Countries in Europe, Asia, Africa, North and South America, along with civil society, showed their positive response to Ban’s initiative.
Oxfam’s Humanitarian Representative, Charlotte Stemmer, said: “The humanitarian system is overwhelmed with the amount of rising needs in a world racked by crises. […] (World leaders) should not pay lip service to this, as concrete action is urgently needed. The World Humanitarian Summit’s greatest legacy would be a real commitment to change this.”
According to the new report, “the international community is increasing its response to crises while struggling to find sustainable political and security solutions to end them.”
In 2014, the economic and financial cost of conflicts was estimated to be around 14.3 trillion dollars (13.4 percent of the global economy).
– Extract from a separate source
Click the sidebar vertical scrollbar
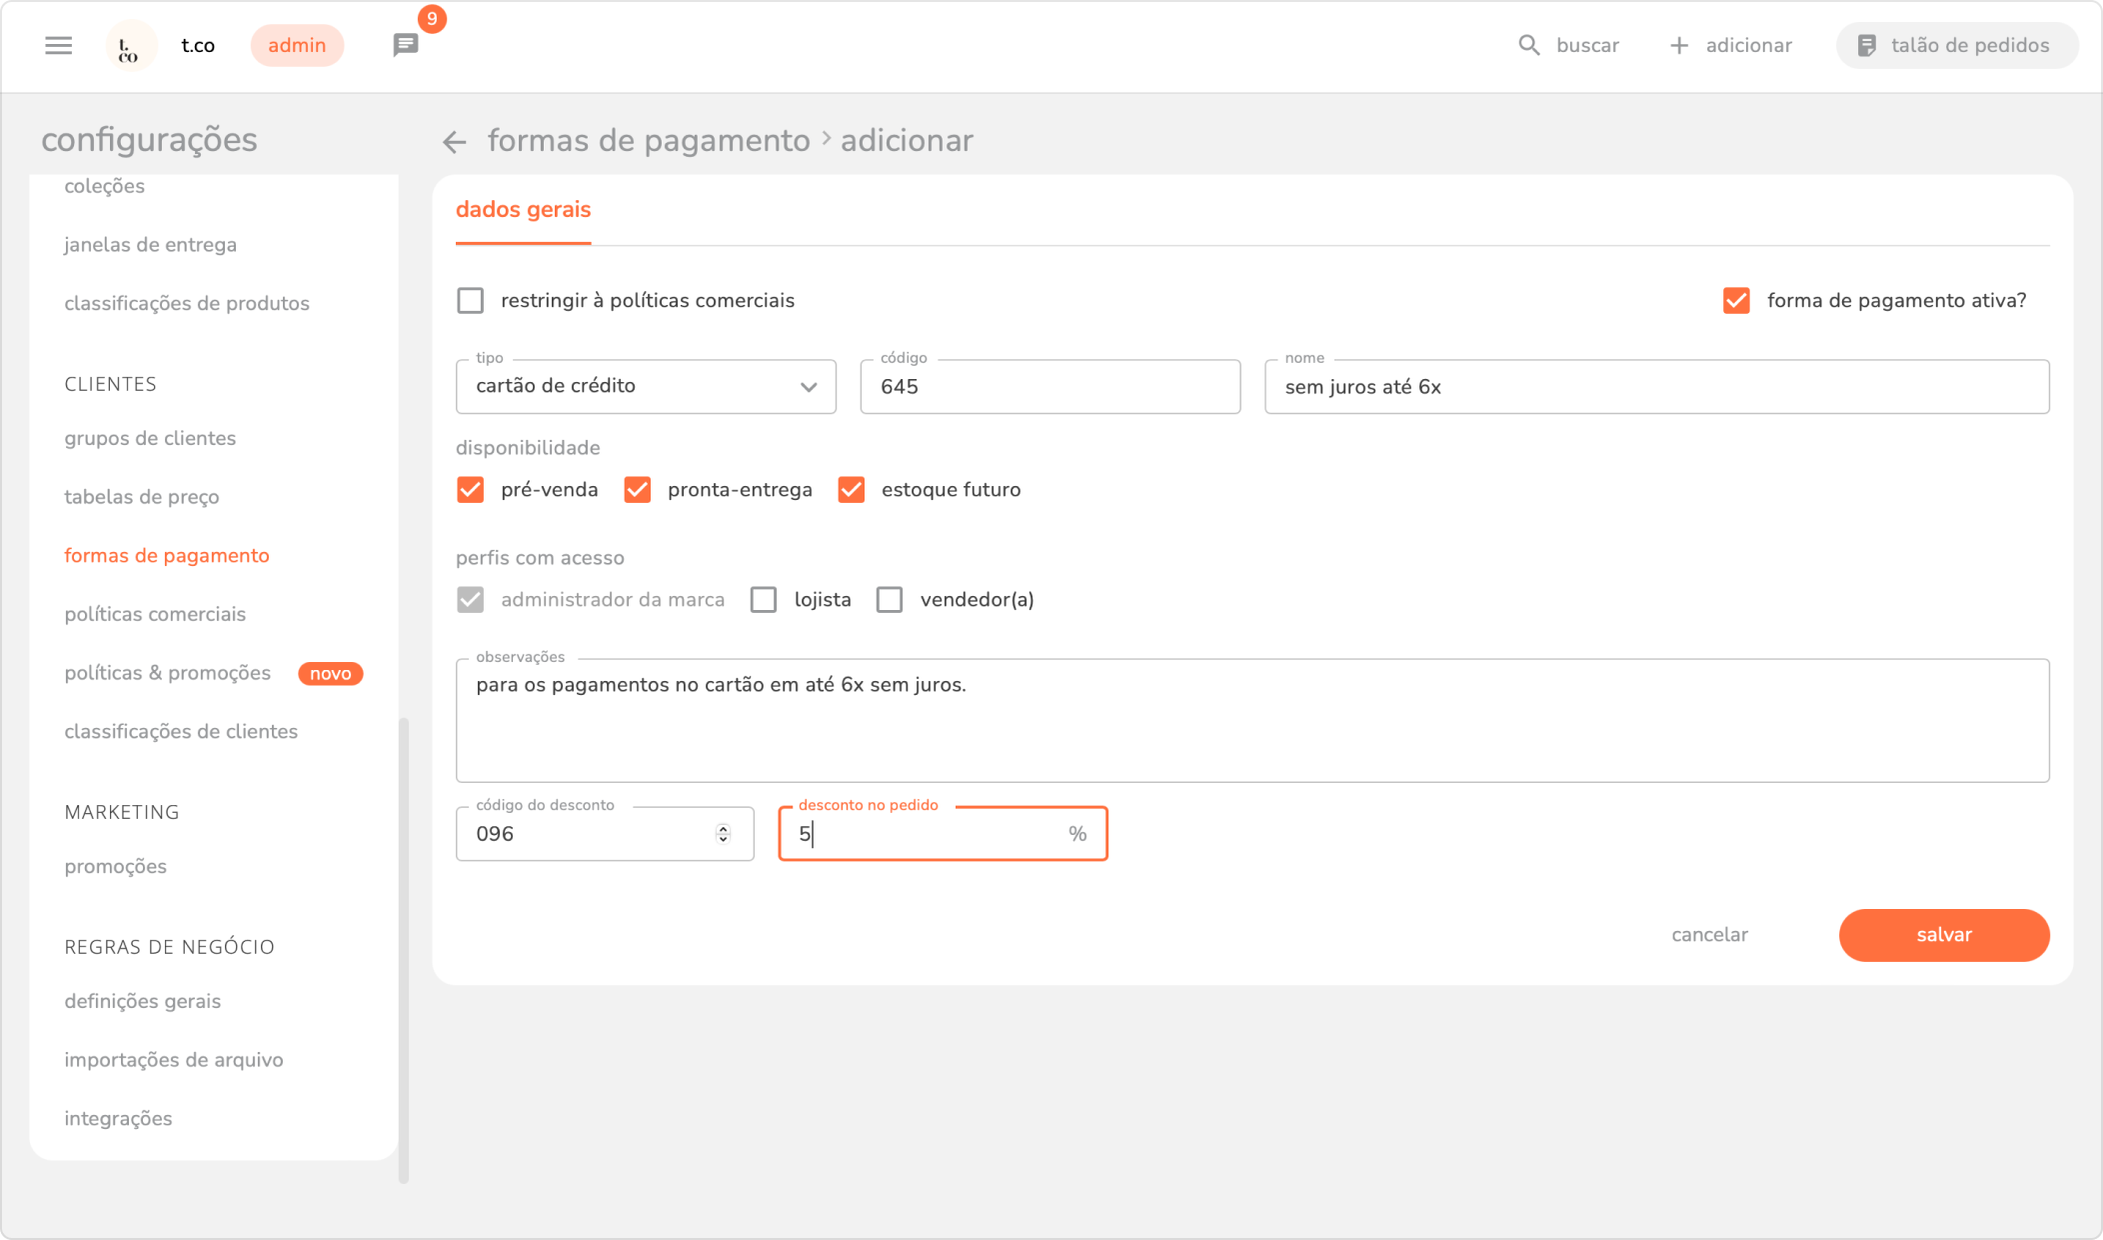 click(x=404, y=948)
The five core shared responsibilities are: One, political leadership to prevent and end conflicts. Rather than investing in humanitarian assistance, the international community should prioritize political solutions, unity, and create peaceful societies.
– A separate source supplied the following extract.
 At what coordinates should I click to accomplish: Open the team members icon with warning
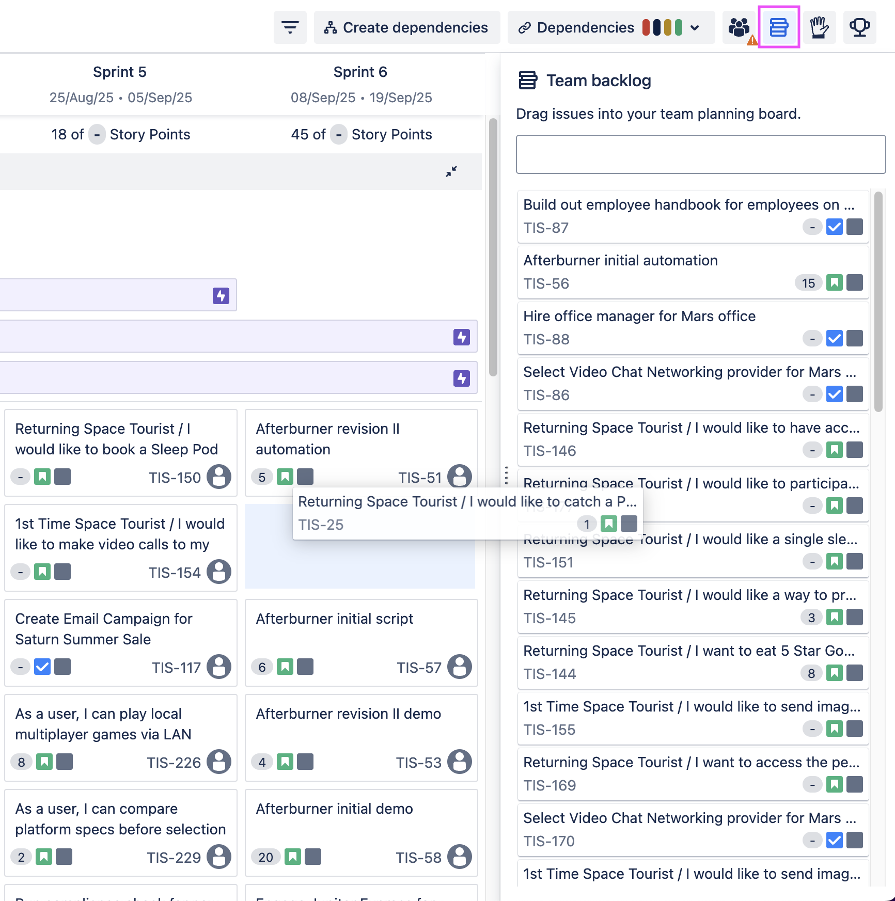[x=739, y=27]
Two, enforcing and abiding to international laws in order to protect civilians, respect human rights, restrict the use and transfer of certain arms and ammunition, halt bombings and strengthen the global justice system.
Three, “leaving no one behind” — which is also the central theme of the U.N.’s 2030 Development agenda – and reaching out to the poorest and the most vulnerable men, women and children in war-torn areas or in case of natural disasters. It also includes the protection of women and girls and focuses on the right to education for all.
Data from the report highlights that in 2014, conflicts and violence forced around 42.500 people to flee their homes daily. This resulted in 60 million internally displaced peoples, refugees and asylum-seekers by the first half of 2015.
About half of the world’s refugee children are missing out on primary education and three quarters do not have access to secondary education, according to a UN report.
Four, changing people’s lives. Currently, nearly 1.4 billion people live in fragile situations, and figures are estimated to grow up to 1.9 billion by 2030, says the report.
Therefore, it is fundamental to develop coordinated actions to anticipate crises, reinforce local institutions and governments, build community resilience, and invest in data and risk analysis.
Five, investing in humanity. Ban highlighted the concept of “grand bargain” urging donors and national authorities to change their mindset “from funding to financing” local actors and local institutions, while increasing cost-efficiency and transparency.
Organised by the U.N. Office for the Coordination of Humanitarian Relief (OCHA) the WHS summit offers for the first time the opportunity to reflect on a new humanitarian aid framework – explained Ban.
The summit also aims at bringing together the international community –- civil society, world leaders, private sector, peace-builders representatives, peace-keepers, and NGOs — to design new policies and set new strategies for humanitarian assistance and relief in affected countries.
In a preface to the report, Ban wrote: “I ask global leaders to come to the World Humanitarian Summit prepared to assume their responsibilities for a new era of international relations; one in which safeguarding humanity and promoting human progress drives our decision-making and collective actions.”